To select genes specific to each organ, we required the genes to be common to multiple species and shared by a limited number of organs. As shown in Additional file 1: Figure S12, five is the number of species for which we have the maximum number of genes specific to one organ and present in this number of species. We identified 1086 such genes (Additional file 1: Figure S13).
For each subset of TVGs specific to a given organ, we selected a subset of SVGs and other genes with the same number of genes and a similar expression. To select genes with comparable expression, we binned the expression values of SVGs, other genes, and TVGs specific to one organ in 50 expression bins. Then, for each bin, we randomly selected a number of genes from each class, corresponding to the minimum number of genes available in that bin.
The average signal intensity for each mark was computed around the TSS (±3000 bp) at each 10-bp bin for the three classes of genes in each organ (Fig. 4
e and Additional file 1: Figure S9).
GWAS and OMIM analyses
For each category of genes, we computed the proportion of genes with an associated disease in the OMIM database (http://omim.org/, version updated to June 2014) or a trait in the GWAS catalog (https://www.ebi.ac.uk/gwas/, version updated to June 2014). For the genes associated with a GWAS trait, we used the gene reported in the catalog, when available.
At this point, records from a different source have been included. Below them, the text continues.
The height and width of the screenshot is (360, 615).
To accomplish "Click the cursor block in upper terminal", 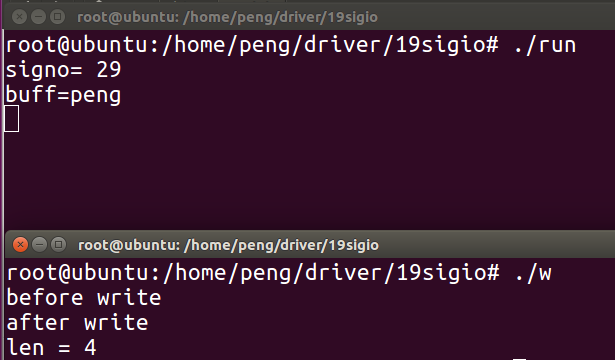I will (x=12, y=119).
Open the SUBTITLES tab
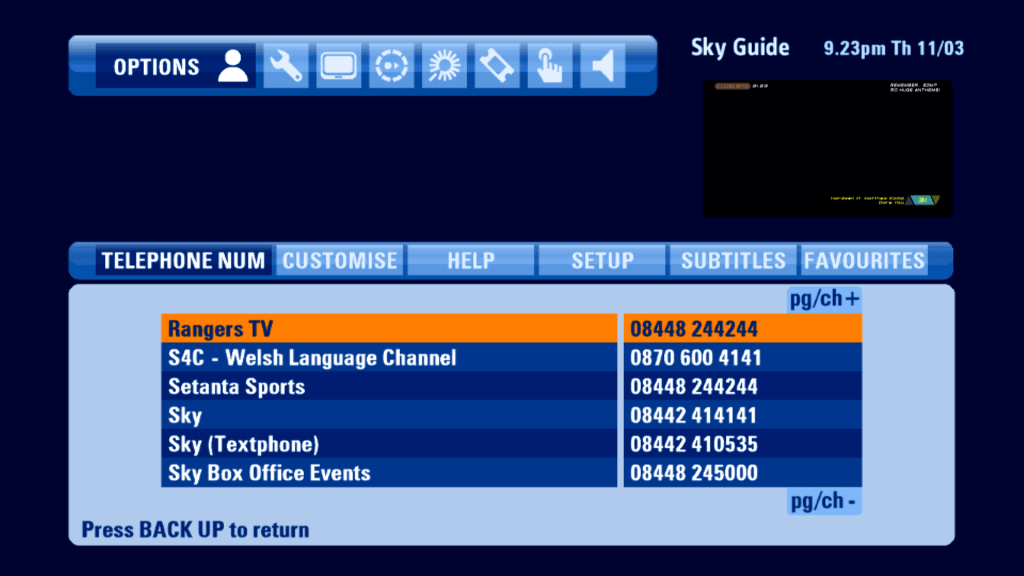 [x=733, y=261]
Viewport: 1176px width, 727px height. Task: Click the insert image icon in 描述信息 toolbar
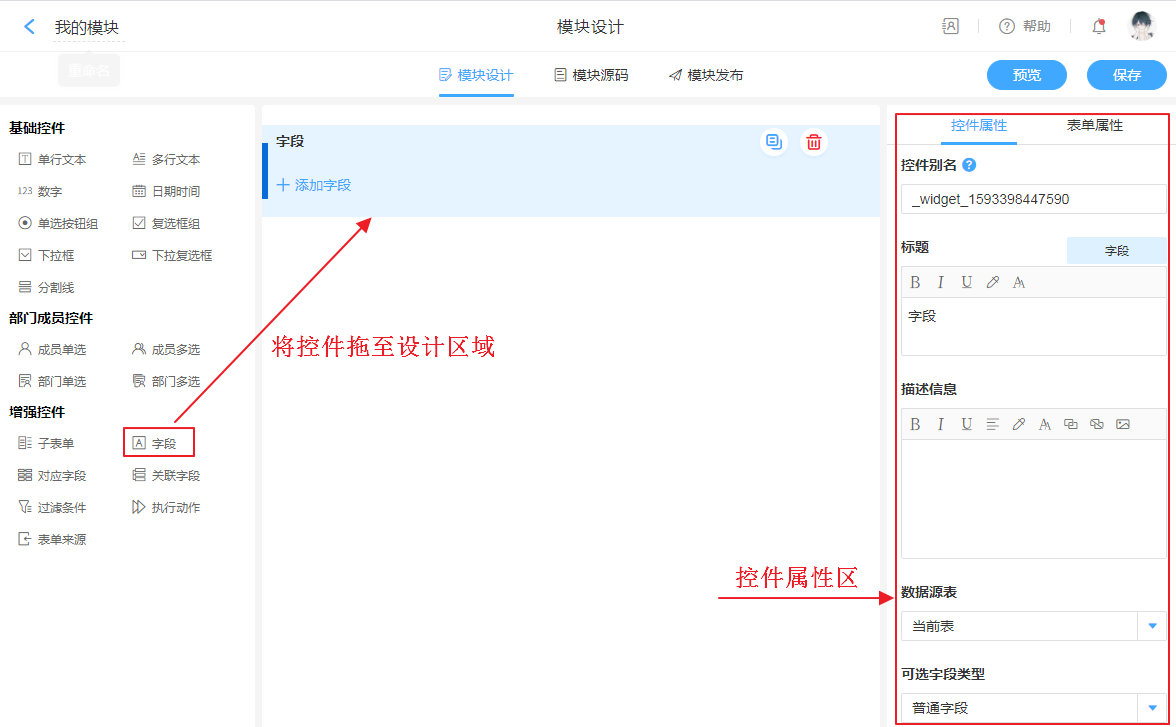(x=1123, y=424)
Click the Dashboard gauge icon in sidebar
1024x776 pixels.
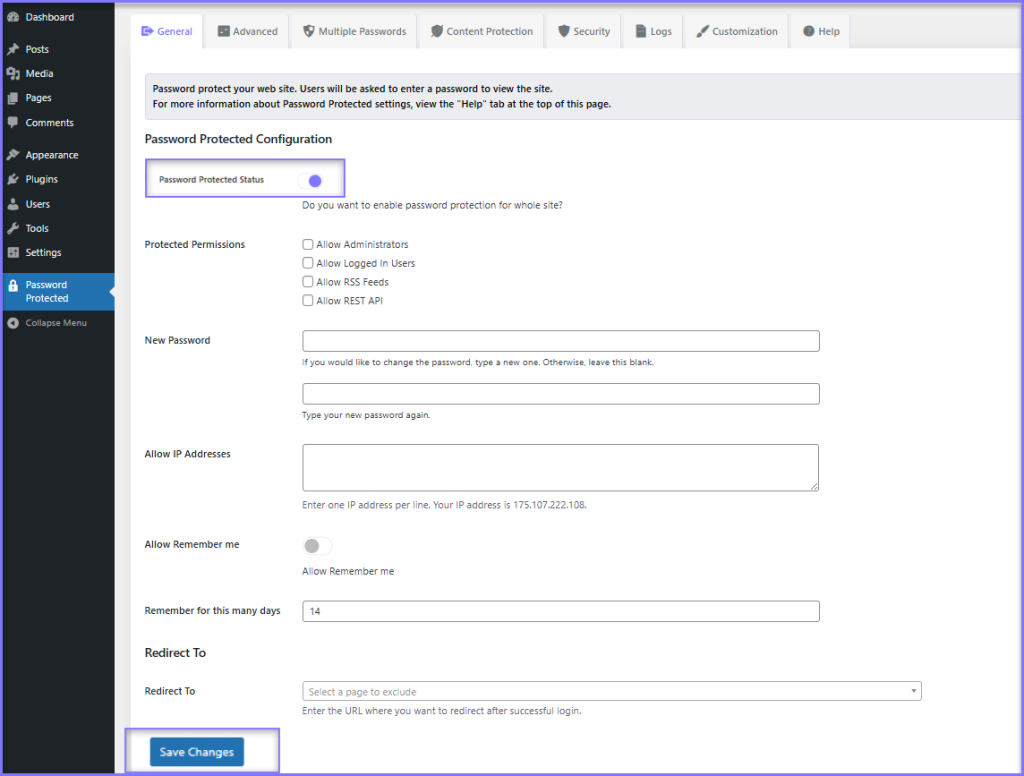tap(13, 18)
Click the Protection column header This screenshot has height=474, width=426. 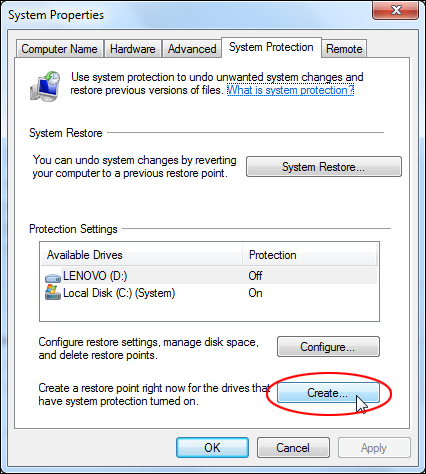[310, 255]
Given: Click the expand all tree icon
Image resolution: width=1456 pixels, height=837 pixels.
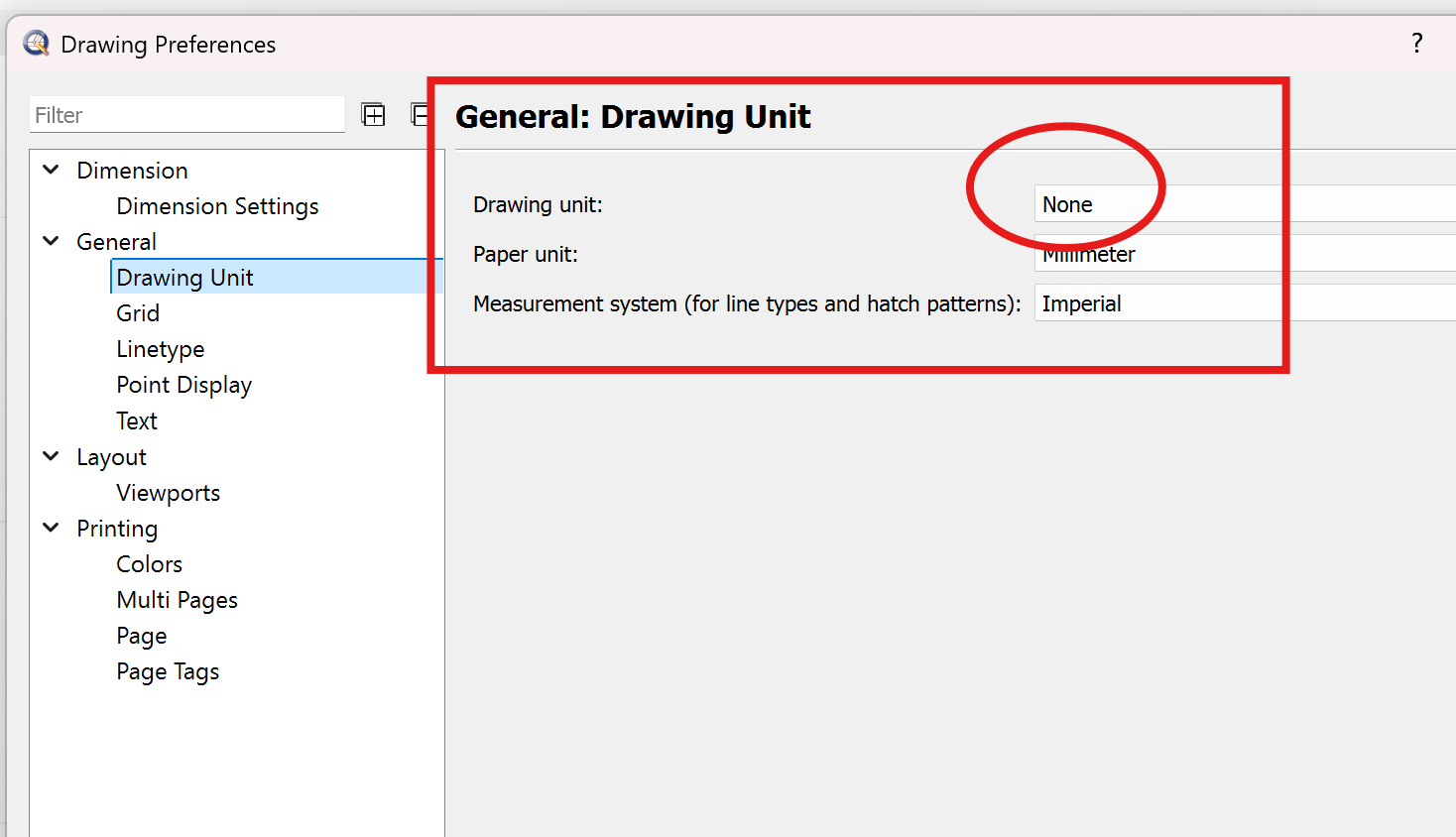Looking at the screenshot, I should coord(373,115).
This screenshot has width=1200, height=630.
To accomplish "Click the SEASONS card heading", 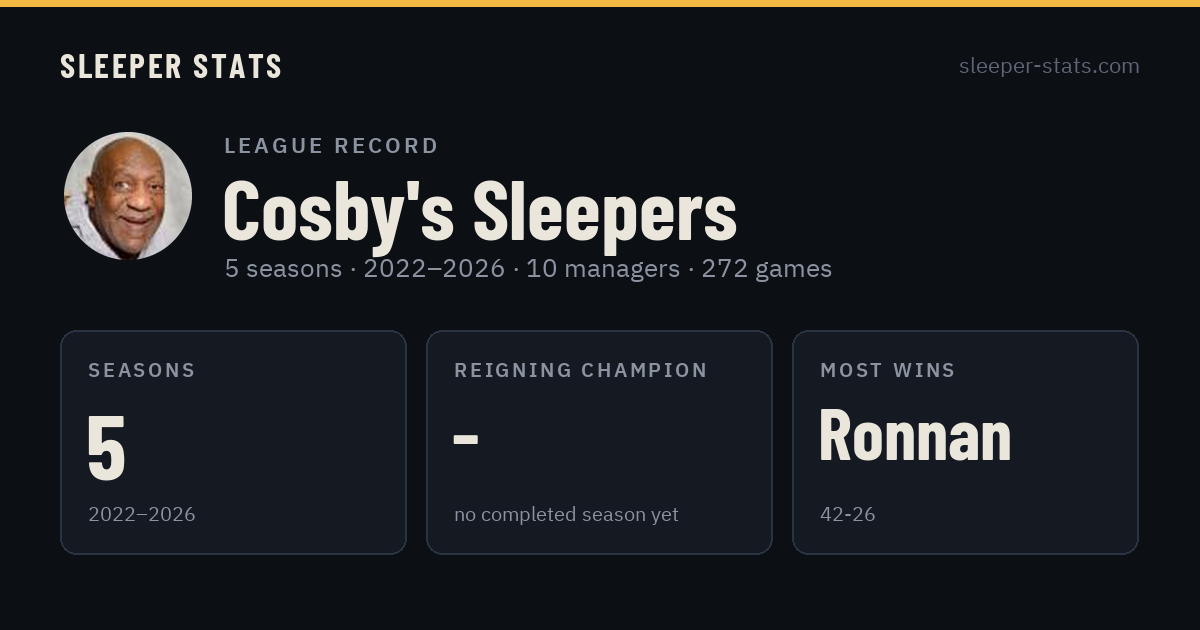I will (142, 370).
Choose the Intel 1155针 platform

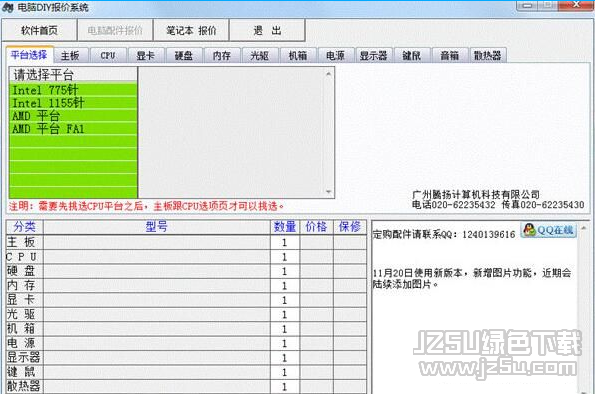(x=73, y=103)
Analysis of inter-individual variation in GTEx
Gene expression values (RPKM) for the latest public GTEx release were downloaded from the GTEx portal (http://www.gtexportal.org/home/datasets/, file: GTEx_Analysis_v6_RNA-seq_RNA-SeQCv1.1.8_gene_rpkm.gct.gz). To apply linear models to a balanced design matrix with organs and individuals, we retained gene expression data from the only four donors for which most of the organs in Barbosa-Morais et al. [2] were available (cerebellum, heart, kidney, liver, and testis; Additional file 3: Table S7). To remove genes with relatively low variability of expression, and for consistency with the previous analyses, we filtered them based on their dynamic range, computed on cRPKM after adding a pseudocount of 0.01 (see “Linear models, variance decomposition, and SVG and TVG definition”). To estimate the proportion of expression variation across organs and donors, we built a linear model for each individual gene that describes its expression as the sum of the organ and donor factors and a residual term (see “Linear models, variance decomposition, and SVG and TVG definition”). The relationship between the relative variation across donors and organs is shown in Additional file 1: Figure S10B.